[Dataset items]

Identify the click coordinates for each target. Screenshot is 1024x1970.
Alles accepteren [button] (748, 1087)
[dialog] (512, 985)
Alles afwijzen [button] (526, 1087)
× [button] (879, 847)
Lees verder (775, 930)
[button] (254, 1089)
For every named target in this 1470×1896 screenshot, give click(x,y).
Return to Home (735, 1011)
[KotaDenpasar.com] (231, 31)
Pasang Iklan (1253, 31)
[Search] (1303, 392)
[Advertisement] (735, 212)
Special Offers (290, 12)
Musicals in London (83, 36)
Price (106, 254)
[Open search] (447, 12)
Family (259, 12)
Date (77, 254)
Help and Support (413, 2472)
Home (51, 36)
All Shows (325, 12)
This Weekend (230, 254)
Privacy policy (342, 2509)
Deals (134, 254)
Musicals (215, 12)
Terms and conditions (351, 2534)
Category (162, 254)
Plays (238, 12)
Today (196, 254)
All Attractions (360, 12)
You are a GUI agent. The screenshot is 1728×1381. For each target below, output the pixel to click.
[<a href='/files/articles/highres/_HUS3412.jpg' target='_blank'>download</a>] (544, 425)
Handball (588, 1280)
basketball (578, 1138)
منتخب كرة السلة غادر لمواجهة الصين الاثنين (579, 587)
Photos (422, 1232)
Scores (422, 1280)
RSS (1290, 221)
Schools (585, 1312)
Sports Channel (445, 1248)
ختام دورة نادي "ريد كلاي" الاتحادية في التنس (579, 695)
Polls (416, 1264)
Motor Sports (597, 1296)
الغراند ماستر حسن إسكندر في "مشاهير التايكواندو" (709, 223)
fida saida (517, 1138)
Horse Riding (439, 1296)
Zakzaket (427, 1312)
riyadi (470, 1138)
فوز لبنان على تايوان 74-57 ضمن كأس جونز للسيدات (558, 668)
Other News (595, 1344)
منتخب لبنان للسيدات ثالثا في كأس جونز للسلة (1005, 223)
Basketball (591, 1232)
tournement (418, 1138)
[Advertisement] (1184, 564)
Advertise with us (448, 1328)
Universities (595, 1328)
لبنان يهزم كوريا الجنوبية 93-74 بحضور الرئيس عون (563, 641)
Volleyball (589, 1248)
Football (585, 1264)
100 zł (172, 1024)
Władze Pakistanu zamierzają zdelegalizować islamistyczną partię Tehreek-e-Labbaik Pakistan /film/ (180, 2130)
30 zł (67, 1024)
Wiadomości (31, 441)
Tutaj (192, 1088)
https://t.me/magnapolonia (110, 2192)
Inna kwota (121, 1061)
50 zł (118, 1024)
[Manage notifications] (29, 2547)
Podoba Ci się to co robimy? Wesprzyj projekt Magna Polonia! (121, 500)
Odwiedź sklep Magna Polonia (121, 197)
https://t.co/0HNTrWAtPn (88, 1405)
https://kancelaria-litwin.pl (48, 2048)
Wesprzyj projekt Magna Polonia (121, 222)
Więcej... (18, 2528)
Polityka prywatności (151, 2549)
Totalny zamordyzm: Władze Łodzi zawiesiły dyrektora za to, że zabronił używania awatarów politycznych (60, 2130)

About this exercise: Whatever lines appear above, reproduce every one of them exactly.

Output of the exercise:
Identify the click coordinates for each target. Screenshot is 1024x1970.
Alles accepteren [button] (748, 1087)
[dialog] (512, 985)
Alles afwijzen [button] (526, 1087)
× [button] (879, 847)
Lees verder (775, 930)
[button] (254, 1089)
For every named target in this 1470×1896 screenshot, give click(x,y).
Return to Home (735, 1011)
[KotaDenpasar.com] (231, 31)
Pasang Iklan (1253, 31)
[Search] (1303, 392)
[Advertisement] (735, 212)
Special Offers (290, 12)
Musicals in London (83, 36)
Price (106, 254)
[Open search] (447, 12)
Family (259, 12)
Date (77, 254)
Help and Support (413, 2472)
Home (51, 36)
All Shows (325, 12)
This Weekend (230, 254)
Privacy policy (342, 2509)
Deals (134, 254)
Musicals (215, 12)
Terms and conditions (351, 2534)
Category (162, 254)
Plays (238, 12)
Today (196, 254)
All Attractions (360, 12)
You are a GUI agent. The screenshot is 1728×1381. For each target below, output the pixel to click.
[<a href='/files/articles/highres/_HUS3412.jpg' target='_blank'>download</a>] (544, 425)
Handball (588, 1280)
basketball (578, 1138)
منتخب كرة السلة غادر لمواجهة الصين الاثنين (579, 587)
Photos (422, 1232)
Scores (422, 1280)
RSS (1290, 221)
Schools (585, 1312)
Sports Channel (445, 1248)
ختام دورة نادي "ريد كلاي" الاتحادية في التنس (579, 695)
Polls (416, 1264)
Motor Sports (597, 1296)
الغراند ماستر حسن إسكندر في "مشاهير التايكواندو" (709, 223)
fida saida (517, 1138)
Horse Riding (439, 1296)
Zakzaket (427, 1312)
riyadi (470, 1138)
فوز لبنان على تايوان 74-57 ضمن كأس جونز للسيدات (558, 668)
Other News (595, 1344)
منتخب لبنان للسيدات ثالثا في كأس جونز للسلة (1005, 223)
Basketball (591, 1232)
tournement (418, 1138)
[Advertisement] (1184, 564)
Advertise with us (448, 1328)
Universities (595, 1328)
لبنان يهزم كوريا الجنوبية 93-74 بحضور الرئيس عون (563, 641)
Volleyball (589, 1248)
Football (585, 1264)
100 zł (172, 1024)
Władze Pakistanu zamierzają zdelegalizować islamistyczną partię Tehreek-e-Labbaik Pakistan /film/ (180, 2130)
30 zł (67, 1024)
Wiadomości (31, 441)
Tutaj (192, 1088)
https://t.me/magnapolonia (110, 2192)
Inna kwota (121, 1061)
50 zł (118, 1024)
[Manage notifications] (29, 2547)
Podoba Ci się to co robimy? Wesprzyj projekt Magna Polonia! (121, 500)
Odwiedź sklep Magna Polonia (121, 197)
https://t.co/0HNTrWAtPn (88, 1405)
https://kancelaria-litwin.pl (48, 2048)
Wesprzyj projekt Magna Polonia (121, 222)
Więcej... (18, 2528)
Polityka prywatności (151, 2549)
Totalny zamordyzm: Władze Łodzi zawiesiły dyrektora za to, że zabronił używania awatarów politycznych (60, 2130)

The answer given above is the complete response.